In late December, while campus is quiet, Christopher’s mother comes to

identify the body and take it back to Burlington, where he would be buried in

some minor cemetery near Lake Champlain.

It’s strange considering a winter burial during the holiday season. A pair of

anonymous men shoveling through a hide of heavy snow only to break the

earth and shovel more.

Christopher Corbit Dunn, interred in the cold earth.

In January, I begin chemotherapy treatments.

I take the spring term off and watch my hair fall out in clumps.

Six months later, at my bi-monthly checkup, my oncologist informs me that

the tumors in my stomach have all but disappeared. My cancer has gone into

remission. He says he’s never seen anything like it. He sounds disappointed.

I walk home. Over three miles. I walk past houses and lamp posts and trees

and office buildings with big glass windows.

It feels as if I’m made of yarn.

I spend the next week eating like a horse. Oysters and sardines and cold

ravioli right out of the can.

I devour a whole chicken and lick the bones dry.

Everything is a feast.

I feel as though I will live forever.

For the better part of a month I read and re-read Christopher Dunn’s novella.

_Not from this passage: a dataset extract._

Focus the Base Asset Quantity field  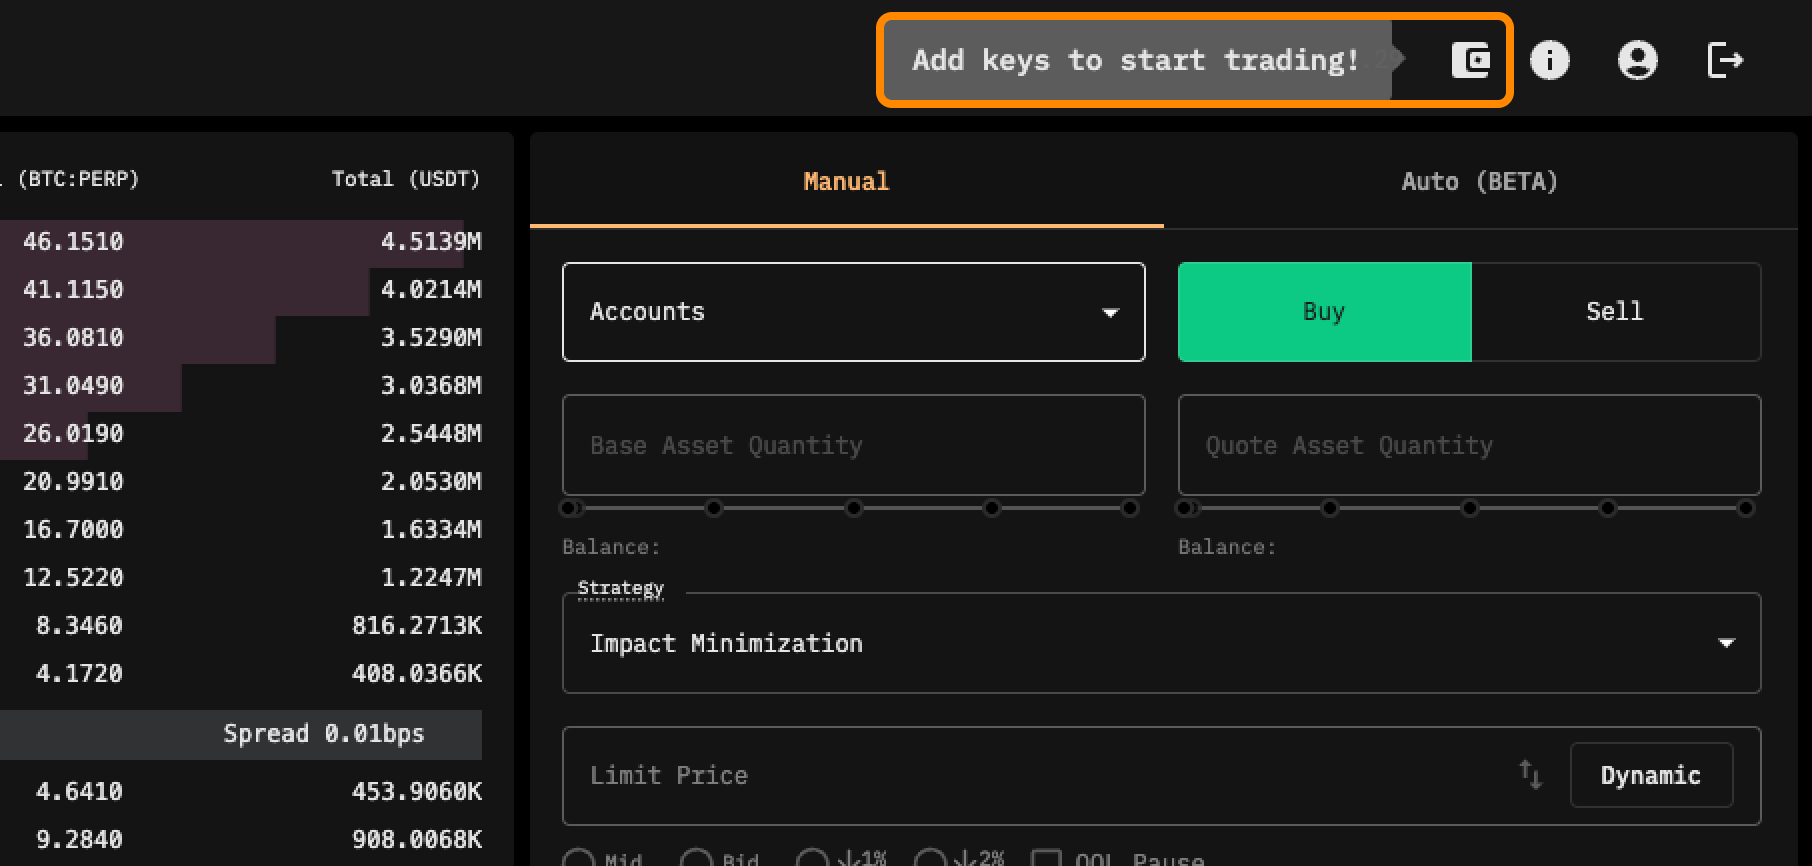tap(853, 445)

I carry it around from room to room in its stationary box like some perfect

woodland creature that should never be touched. I sleep beside it. I wake

with it. When I take a bath I place it on the top of the toilet tank.

He failed to number page 78. It goes 77, then nothing, then 79. He was so

caught up in the writing that he forgot to enumerate a page.

It’s one of the most honest things I’ve ever read.